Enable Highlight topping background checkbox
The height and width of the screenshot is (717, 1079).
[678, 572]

---

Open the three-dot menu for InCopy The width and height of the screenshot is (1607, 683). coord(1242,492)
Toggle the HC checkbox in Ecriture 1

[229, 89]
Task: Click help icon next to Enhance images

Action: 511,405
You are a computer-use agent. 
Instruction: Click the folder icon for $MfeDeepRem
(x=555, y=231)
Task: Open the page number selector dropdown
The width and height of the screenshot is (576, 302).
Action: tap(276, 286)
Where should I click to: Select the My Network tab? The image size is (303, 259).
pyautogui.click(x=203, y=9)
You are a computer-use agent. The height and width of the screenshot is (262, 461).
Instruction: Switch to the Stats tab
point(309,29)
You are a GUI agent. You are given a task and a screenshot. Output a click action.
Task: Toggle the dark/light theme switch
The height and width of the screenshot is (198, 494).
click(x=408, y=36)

* * *

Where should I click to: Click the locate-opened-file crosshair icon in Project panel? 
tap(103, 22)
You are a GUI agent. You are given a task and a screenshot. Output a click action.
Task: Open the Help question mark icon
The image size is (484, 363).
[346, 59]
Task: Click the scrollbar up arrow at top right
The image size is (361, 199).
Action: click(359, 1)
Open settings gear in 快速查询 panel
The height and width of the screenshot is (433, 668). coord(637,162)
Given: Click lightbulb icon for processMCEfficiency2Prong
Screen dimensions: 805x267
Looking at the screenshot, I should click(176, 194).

### REQUIRED ACTION:
For each line above that includes "computer", make a copy.

### ANSWER FOR THIS EXERCISE:
You are a computer-use agent. 
You are a computer-use agent. The height and width of the screenshot is (262, 461).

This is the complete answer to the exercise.